You have to configure it correctly:

http://www.scim-im.org/wiki/documentation/install_configure/all/configuration_of_system

----------

## arapov

I installed skim, recompiled programs with USE=cjk. How to switch layout? I start kate/kwrite, what I should do to write chinese ?

----------

## liuspider

what layout? You mean to use US keyboard layout?
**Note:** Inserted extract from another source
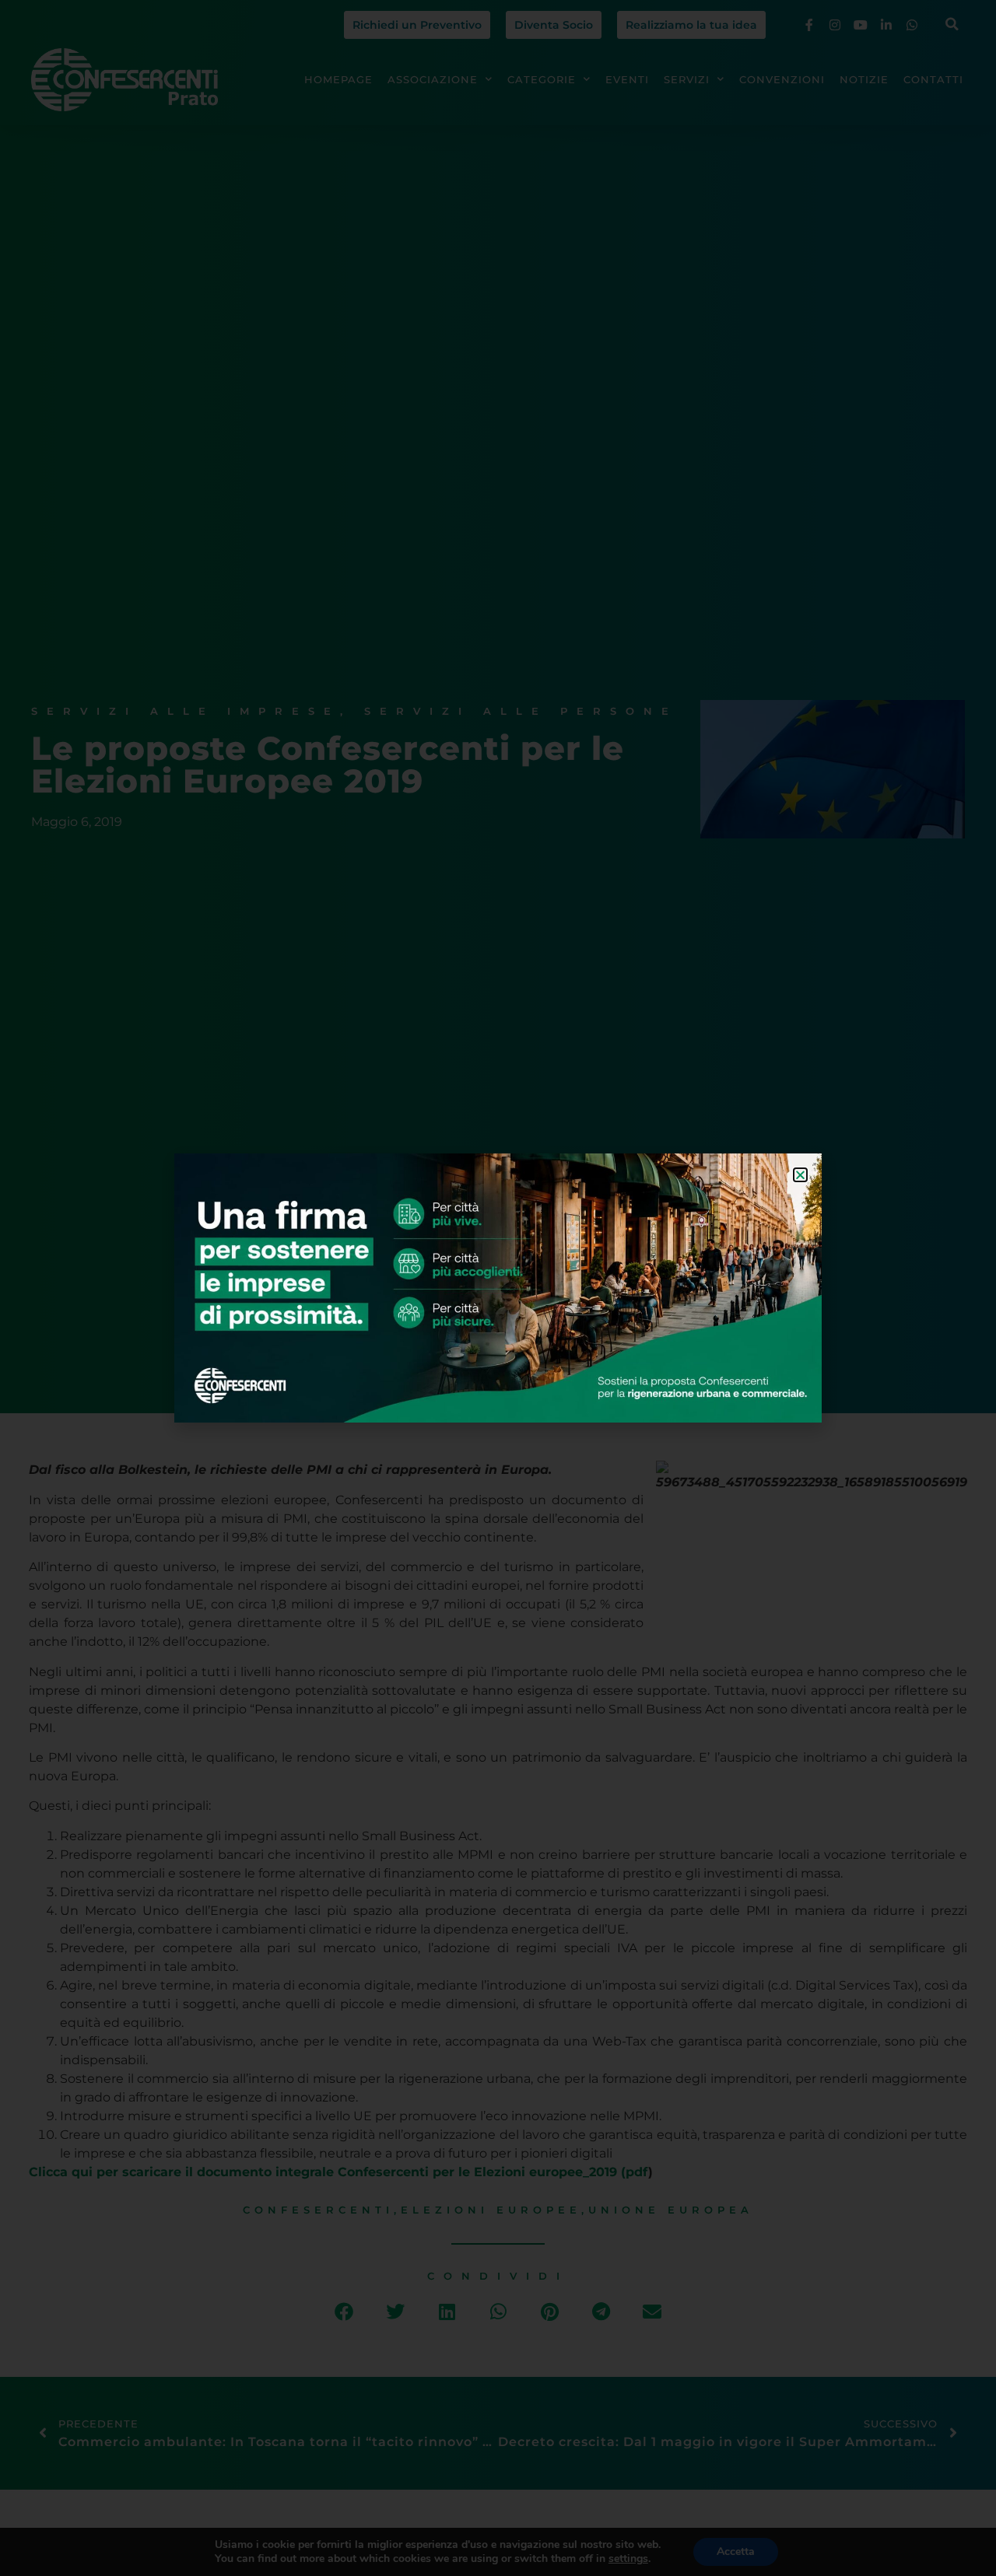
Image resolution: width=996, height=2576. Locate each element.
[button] (800, 1175)
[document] (498, 1288)
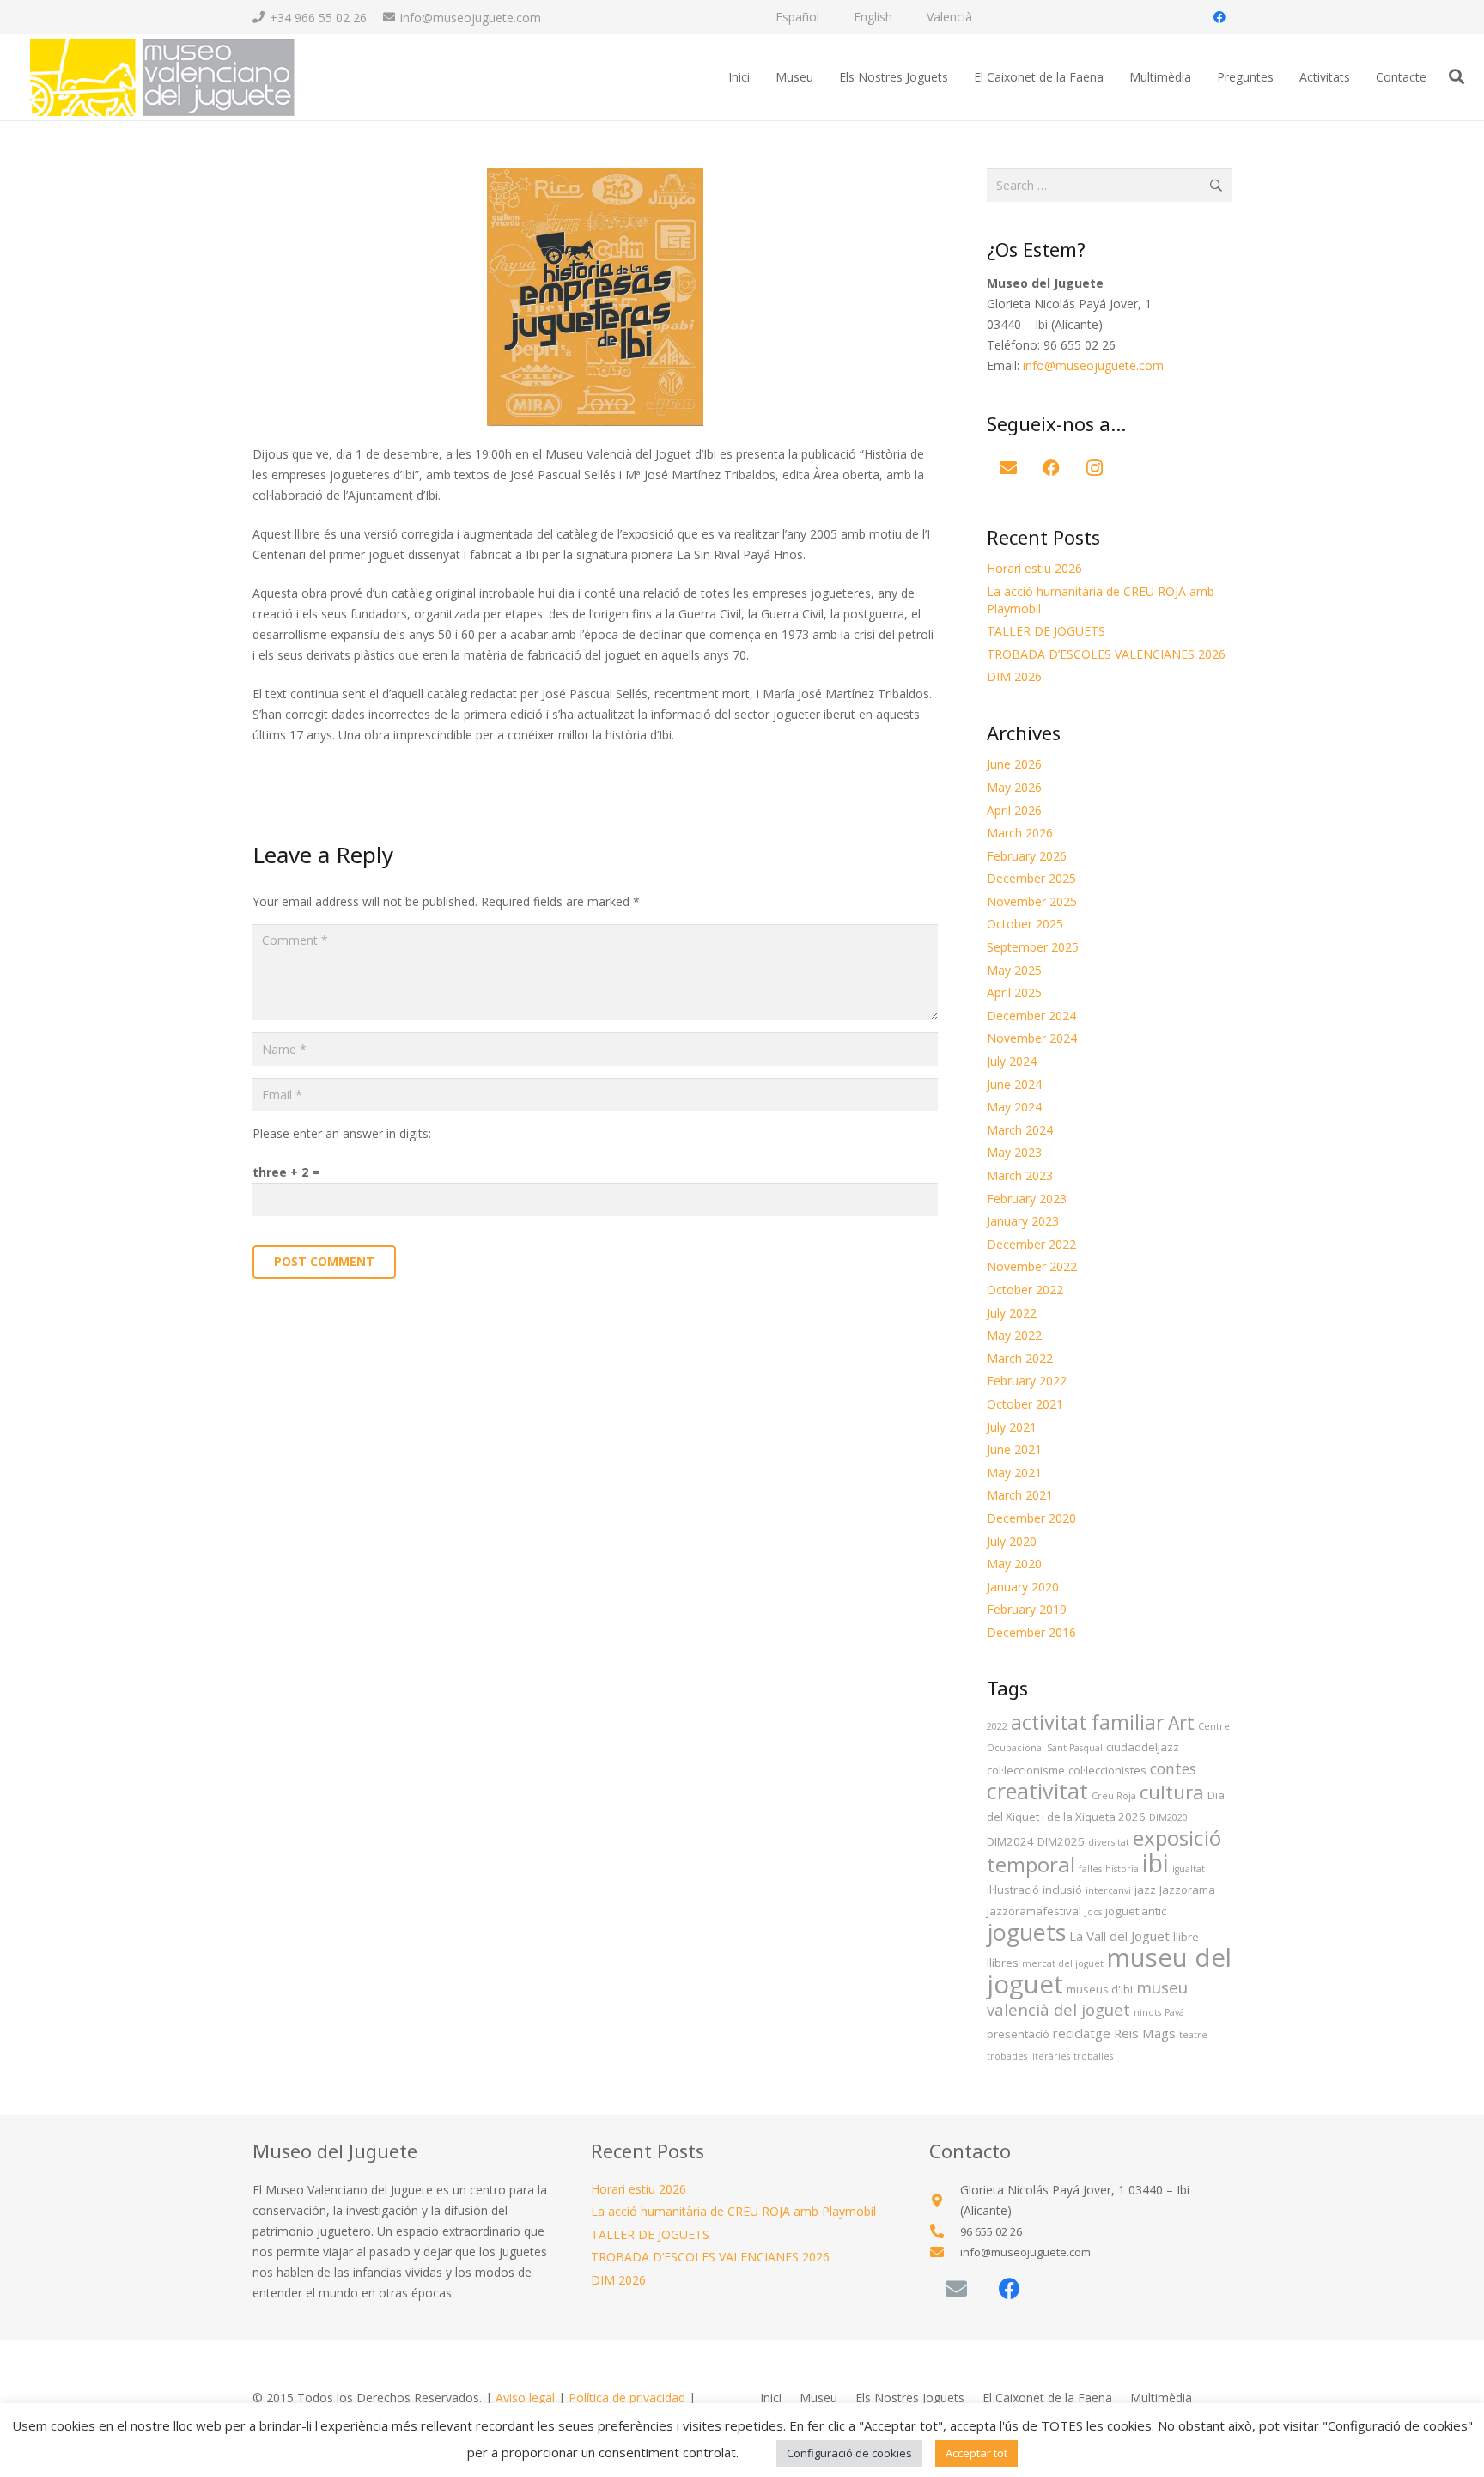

If you configured it correctly, you can activate it by "ctrl+space"

----------

## arapov

I have trigger [ctrl-space] in Global Settings->Xwindow ... but ctrl-space not working. 

What it can be?

----------

## EricHsu

hi, arapov,

Please check this thread, may it be helpful for you  :Smile: 

----------

## anonymousness

i hava done #LINGUAS="zh_CN" emerge kde-i18n，but chinese support did not come ture yet,under kde-3.5,the simple chinese appeared in languages list ,but chinese still display pane，HELP!!!!!!!

----------

## Halahad

 *anonymousness wrote:*   

> i hava done #LINGUAS="zh_CN" emerge kde-i18n，but chinese support did not come ture yet,under kde-3.5,the simple chinese appeared in languages list ,but chinese still display pane，HELP!!!!!!!

 

I don't know to much about kde, You must set Chinese locale to get a working env.

----------

## SeaTiger

First of all, does your girlfriend want traditional Chinese or simplified Chinese, they are different.

Second, are you using 64-bit? That will need more steps.

----------